ACTION ITEM>
The entries that follow include a run beginning at the line with "Task: Select the High" and ending at the line with "Given: Click the Finish folder icon"; restate that run word for word and leave the rest out.

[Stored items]
--- START ---

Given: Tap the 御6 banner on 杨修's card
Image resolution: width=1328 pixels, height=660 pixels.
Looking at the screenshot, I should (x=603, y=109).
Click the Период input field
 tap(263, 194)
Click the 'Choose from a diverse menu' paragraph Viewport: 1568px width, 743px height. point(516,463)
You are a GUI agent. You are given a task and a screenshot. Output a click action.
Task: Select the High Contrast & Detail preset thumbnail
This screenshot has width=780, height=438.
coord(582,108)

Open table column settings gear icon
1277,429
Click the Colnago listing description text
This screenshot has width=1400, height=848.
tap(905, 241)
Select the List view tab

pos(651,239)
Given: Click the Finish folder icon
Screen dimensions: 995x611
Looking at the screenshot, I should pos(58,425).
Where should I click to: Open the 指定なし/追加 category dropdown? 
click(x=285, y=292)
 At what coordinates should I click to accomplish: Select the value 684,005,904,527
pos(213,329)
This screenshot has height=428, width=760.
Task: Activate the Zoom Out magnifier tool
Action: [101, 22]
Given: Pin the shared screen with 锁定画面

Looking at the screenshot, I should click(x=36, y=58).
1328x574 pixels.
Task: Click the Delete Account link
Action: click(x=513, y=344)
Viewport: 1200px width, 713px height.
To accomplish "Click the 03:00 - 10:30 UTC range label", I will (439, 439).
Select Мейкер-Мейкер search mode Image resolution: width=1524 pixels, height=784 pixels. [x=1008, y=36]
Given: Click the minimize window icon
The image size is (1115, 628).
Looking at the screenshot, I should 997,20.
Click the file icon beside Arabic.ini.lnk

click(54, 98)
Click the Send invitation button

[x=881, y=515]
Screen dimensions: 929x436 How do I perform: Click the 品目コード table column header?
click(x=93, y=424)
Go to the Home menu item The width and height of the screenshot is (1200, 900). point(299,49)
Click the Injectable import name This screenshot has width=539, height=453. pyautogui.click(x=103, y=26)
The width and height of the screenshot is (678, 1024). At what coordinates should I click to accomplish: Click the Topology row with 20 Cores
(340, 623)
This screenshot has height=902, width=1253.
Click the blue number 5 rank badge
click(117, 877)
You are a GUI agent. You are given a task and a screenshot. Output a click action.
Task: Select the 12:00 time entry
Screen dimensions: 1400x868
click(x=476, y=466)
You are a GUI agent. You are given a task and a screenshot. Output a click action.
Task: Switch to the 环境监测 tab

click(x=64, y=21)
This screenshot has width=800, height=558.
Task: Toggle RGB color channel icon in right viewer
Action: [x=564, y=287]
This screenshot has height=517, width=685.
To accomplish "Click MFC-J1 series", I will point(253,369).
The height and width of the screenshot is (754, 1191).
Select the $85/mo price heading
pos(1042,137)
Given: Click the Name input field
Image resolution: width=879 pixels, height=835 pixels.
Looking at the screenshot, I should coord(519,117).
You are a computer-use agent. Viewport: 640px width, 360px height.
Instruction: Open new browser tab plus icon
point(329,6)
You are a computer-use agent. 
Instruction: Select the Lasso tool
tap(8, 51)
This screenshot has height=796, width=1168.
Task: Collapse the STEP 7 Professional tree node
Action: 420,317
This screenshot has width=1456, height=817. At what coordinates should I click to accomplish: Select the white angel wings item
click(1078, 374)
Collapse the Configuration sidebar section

--- END ---

TASK RESULT>
Task: Select the High Contrast & Detail preset thumbnail
This screenshot has width=780, height=438.
coord(582,108)

Open table column settings gear icon
1277,429
Click the Colnago listing description text
This screenshot has width=1400, height=848.
tap(905, 241)
Select the List view tab

pos(651,239)
Given: Click the Finish folder icon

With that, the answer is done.